Internal system cache should use fast scratch space

[jonasbardino]

Various internals rely on the mig_system_run folder for storing volatile information like caches, session tracking and status markers. On production systems we use a fast scratch space in tmpfs for this purpose to speedup operations on those files. The contents are automatically re-generated on use and do not require persistence across restarts, so in-memory storage fits well. A fast flash-based storage could be another option depending on memory and storage availability.

For e.g. the status markers to work between services the storage needs to be shared, however. Otherwise things like account suspension and expire will not transparently take affect in all containers.

In docker-migrid a similar fast scratch space should be integrated to improve performance. It cannot be completely automated because it requires the host to provide a suitable location and point the containers to use it.

[jonasbardino]

In one of our development systems we've set up a 256MB tmpfs scratch space defined in /etc/fstab as:

tmpfs   /storage-mem/mig_system_run  tmpfs   nosuid,nodev,noatime,noexec,uid=1000,gid=1000,mode=0770,size=256m   0 0

Then in the active docker-compose.yml each container just links that location into place for simple shared use.

volumes:
         [...]
          # NOTE: mig_system_run is a shared volatile cache using host tmpfs
          - /storage-mem/mig_system_run:/home/mig/state/mig_system_run

to significantly speed up operations on the caches.

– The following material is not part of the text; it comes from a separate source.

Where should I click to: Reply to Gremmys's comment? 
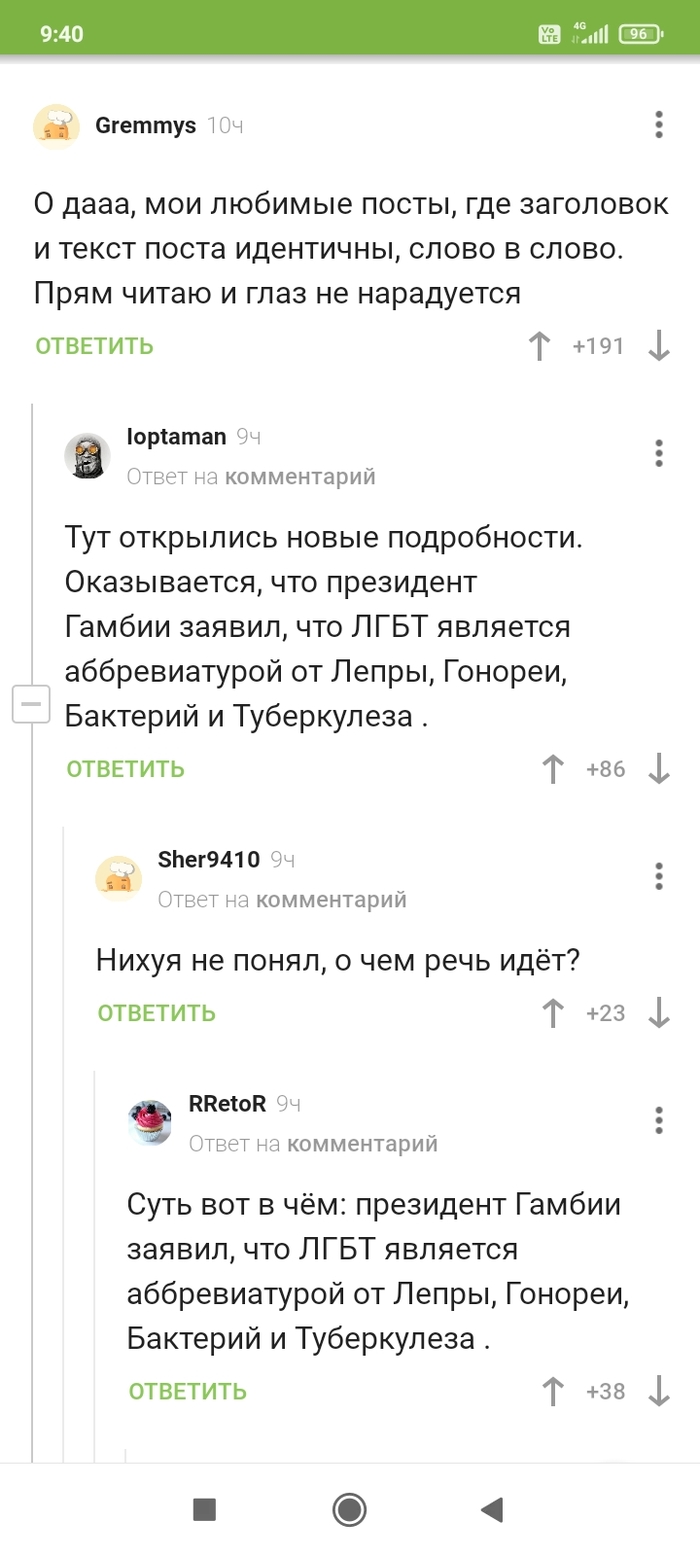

The 256MB size was chosen a bit arbitrarily as an example. We see actual data sizes in maybe a few tens of megabytes even on production systems, so one can probably pick any size from 64m if memory is very scarce, or leave out the size argument completely to let the system use the default percentage. The uid and gid values match the default setup, and just need to be adjusted to fit if one uses different values in docker-migrid so that all container services can read and write there.

[jonasbardino]

We can add a note about the tmpfs setup and corresponding commented out volume lines in docker-compose_production.yml to ease use, but all deployments will need to act to enable it correctly.

[benibr]

Some thoughts on that:

• The mounting of a tmpfs should be done in Ansible (or whatever admins use to deploy the environment of Migrid) Bjarke and I already talked about how that might be possible.

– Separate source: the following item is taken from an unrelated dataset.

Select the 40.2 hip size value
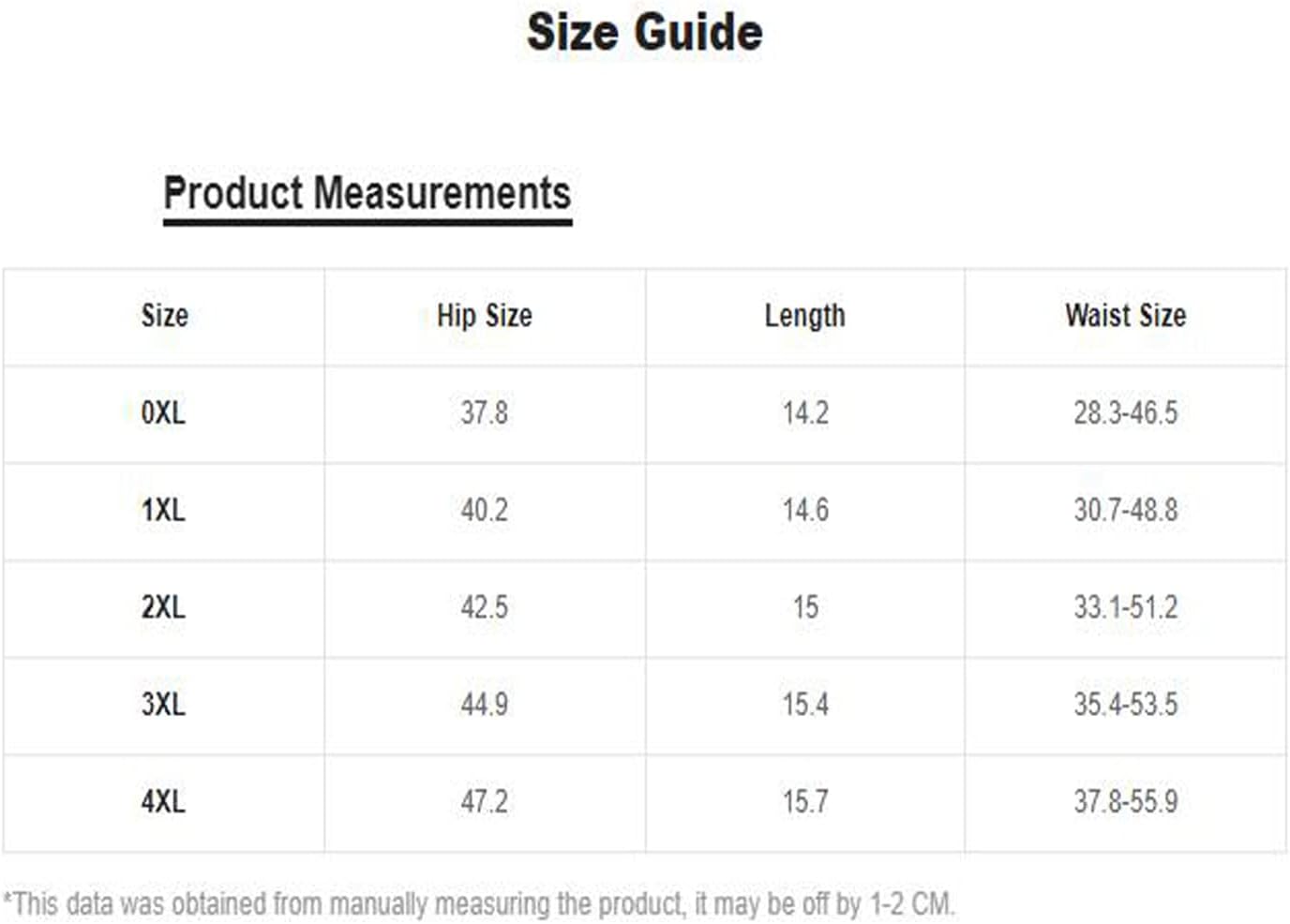This screenshot has height=924, width=1290. [x=484, y=510]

• The directory which hold the cache data on the host should be configurable and documented in docker-migrid. Something like MIG_SYSTEM_RUN maybe? So the volume mount might look like:

  volumes:
       [...]
        # NOTE: mig_system_run is a shared volatile cache using host tmpfs
        - ${MIG_SYSTEM_RUN}:/home/mig/state/mig_system_run

  The default could also be something like /tmp/mig_system_run to enable the volatile behaviour by default. Some distros even mount /tmp as a tmpfs iirc.

• Could you explain a bit more what you mean with the status markers needing to be shared between services. We have the issue that we have multiple physical hosts running different Lustre services. Does the mig_system_run folder needs to be shared between them?

[jonasbardino]

Sorry, I never got back to you on this one - and thanks for your valuable input, btw :+1:

Sure, it would be better to have it exposed as a variable and then handled where most appropriate on each site. I only started looking into basically integrating it hard-coded in our docker-compose files before your comment, but got sidetracked by other more urgent matters and vacation so it's still only half done :-/

For a few things like account expiry and suspension to fully kick-in the mig_system_run/ contents currently need to be shared or synchronized between all migrid containers for one site. Which in practice of course makes it tricky to use a local tmpfs if the individual migrid-X containers are distributed across multiple VMs/hosts. If you have the mig_system_run directory on lustre you would still want to mount the same lustre location into each container or run some frequent synchronization on top. Hope that answers your question.

[jonasbardino]

Implemented as suggested with a new MIG_SYSTEM_RUN variable to define which directory should be bound to the internal state/mig_system_run. It is documented in the variables doc and instructions for setting up and using a tmpfs mount for it are included with the variable in the provided .env files.

ATTENTION integrators should make adjustments accordingly at least on production sites.